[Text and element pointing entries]
>>>
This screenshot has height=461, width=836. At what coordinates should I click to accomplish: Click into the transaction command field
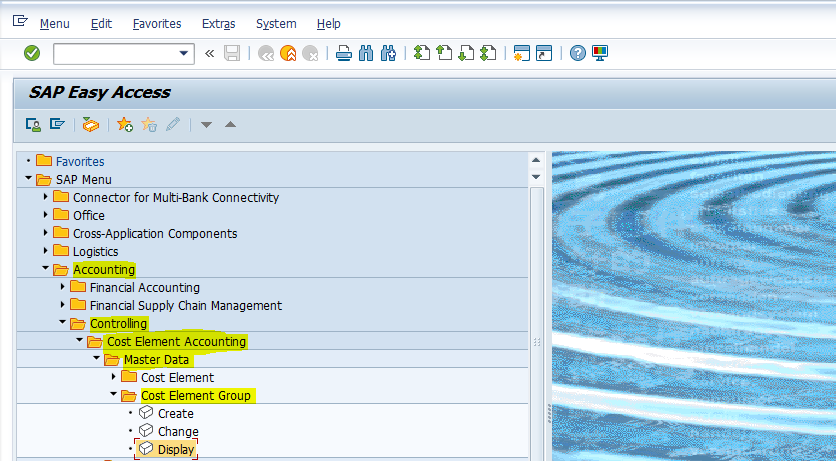click(114, 53)
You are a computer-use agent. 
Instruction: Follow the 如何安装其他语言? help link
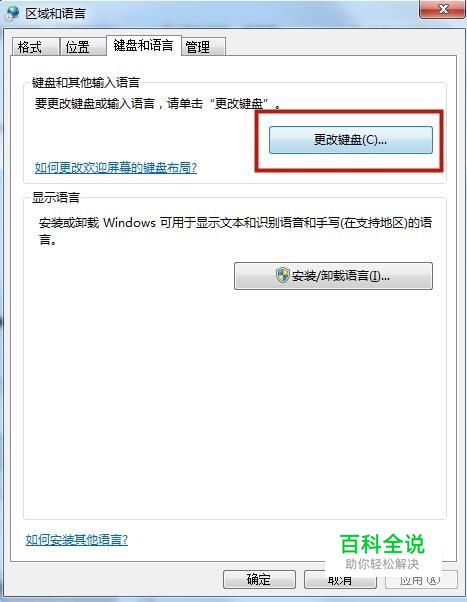[76, 540]
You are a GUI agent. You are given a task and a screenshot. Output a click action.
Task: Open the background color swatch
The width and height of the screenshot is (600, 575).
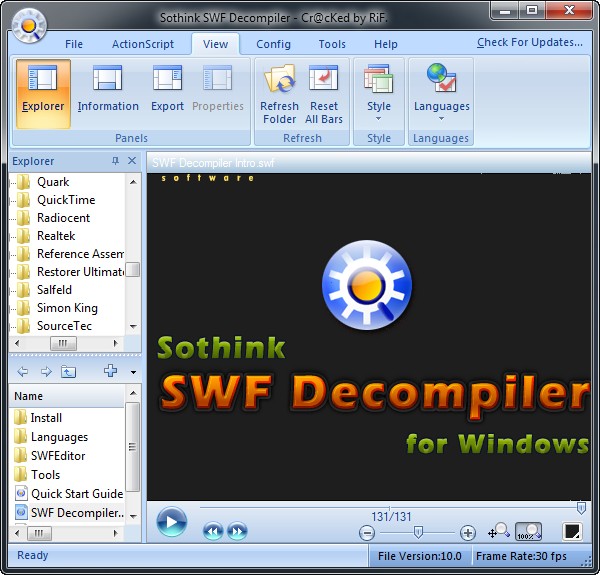[x=572, y=532]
<<<
[Task requirements] Rewrite every entry above in full, scaling each answer coordinate by 2.35 and rounding to the nearest whole number with halves rounded up. Leave all other numbers unchanged, and leave out the pictures.

[Task answer]
This screenshot has height=461, width=836. At what coordinates should I click to accomplish: Click into the transaction command field
click(268, 125)
You are a computer-use agent. 
Instruction: Follow the 如何安装其他语言? help link
[179, 1269]
You are a GUI agent. You are given a task and a screenshot. Output a click action.
Task: Open the background color swatch
The width and height of the screenshot is (600, 575).
[x=1344, y=1250]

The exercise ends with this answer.